Non, c'est juste que je rentre du boulot là et que je lis ça : "les personnels de l'éducation nationale [...] vous faites rien pour éradiquer le harcèlement scolaire, l’échec scolaire, la précarité des élèves etc“.
Et du coup, j'ai un peu envie de pleurer.
Parce que je rentre du boulot, mon boulot de prof d'histoire-géographie-EMC en REP, mon boulot que j'exerce littéralement au cœur d'une cité qui est en ébullition en ce moment, où on brûle des arbres devant le collège (hier soir), où les "personnels de l'éducation nationale" se font insulter en sortant (hier après-midi), fracasser leur bagnole (la semaine dernière). Où il n'y a pas de présence policière et il n'y en aura pas. Où les gamins guettent à 12 ans et dealent à 14 et où le toit fuit, parce qu'on n'a même pas l'heur d'être en région parisienne et qu'on a zéro moyens. Où les profs donnent des cahiers à certains élèves qui n'en ont pas, où la direction cherche des solutions pour une famille SDF.
Mon boulot où j'essaie (et mes collègues avec moi) d'apprendre aux gosses un autre langage que celui de la violence, celui de chez eux et de la rue. Où je mets en place des choses exigeantes et rigoureuses pour leur donner des armes pour la vie, tout en combattant tant bien que mal l'absence totale de quoi que ce soit pour les élèves récemment (ou pas du tout) francophones. Où j'apprend à des ados ébahis qu'il existe des athées, que je suis française d'origine française et que si ça existe, qu'il y a des choses et des façons de faire en dehors des logiques de leur microcosme. Où j'enseigne des choses terribles et des choses belles, où on apprend la critique du monde et de soi-même. Où on organise des cours de remise à niveau en août. Où les profs se battent pour faire l'aide aux devoirs, parfois payée, parfois pas. Où on monte des clubs, jamais payés.

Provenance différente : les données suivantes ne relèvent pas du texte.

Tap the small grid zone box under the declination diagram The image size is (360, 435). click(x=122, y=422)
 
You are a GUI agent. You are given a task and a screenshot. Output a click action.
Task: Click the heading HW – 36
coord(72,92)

Mon boulot où j'utilise l'écriture inclusive, où je corrige des copies où apparaît de plus en plus le point médian. Où j'ai lancé un projet parité qui démontera, quelques heures par an sur les quatre niveaux, les stéréotypes de genre. Où nous organisions des médiations, des rencontres avec des professionnels, des projets pour essayer d'enrayer la violence qui a envoyé un gamin à l'hôpital l'autre jour - une bagarre entre 6èmes. Pour lutter contre le harcèlement.
Rouge à lèvres ? Shorts ? On aimerait bien. Mais à mon boulot, une fille qui oserait le rouge à lèvres ou le short, il faudrait que ce soient nous, les "personnels de l'éducation nationale", qui la défendions contre les autres. Qui affirmions son droit à le faire. Parfois vis-à-vis de ses parents.
Encore une fois, ce n'est vraiment pas l'article que je vise. Il m'a fait du bien, jusqu'à la fin et à ce tweet.
Je vise ce twittos qui, en deux phrases et sans ponctuation, du haut de son ignorance de ce qui se passe vraiment dans les écoles, chie sur mon travail. Et à qui, pardonnez mon langage, je voudrais bien cordialement pisser à la raie.
L'éducation nationale a du chemin à faire, beaucoup, et une autocritique à réaliser. Mais le problème de l'école, c'est que sous prétexte que tout le monde dans ce pays y est passé un jour, tout le monde dans ce pays se sent qualifié pour en proposer une analyse. Même si ça fait vingt ans que le contact avec l'école se limite à une réunion parents-profs par an et une signature de temps à autre sur un contrôle. Même si LES écoles et LES personnels de l'éducation nationale sont aussi diverses et multiples et changeants que LES élèves. Même si ces personnes n'ont qu'une idée très vague de ce que les profs font avec leur liberté pédagogique, qui est immense et précieuse.
Critiquez-nous, poussez-nous à faire mieux. Nous sommes avides de ça, parce que si nous nous plantons c'est notre souffrance et celle des gamins qui nous regardent avec attente et, souvent, avec confiance. Aidez-nous à nous améliorer, comme avec ce genre d'article.
Mais par pitié, arrêtez de chier sur un travail dont vous ne connaissez rien.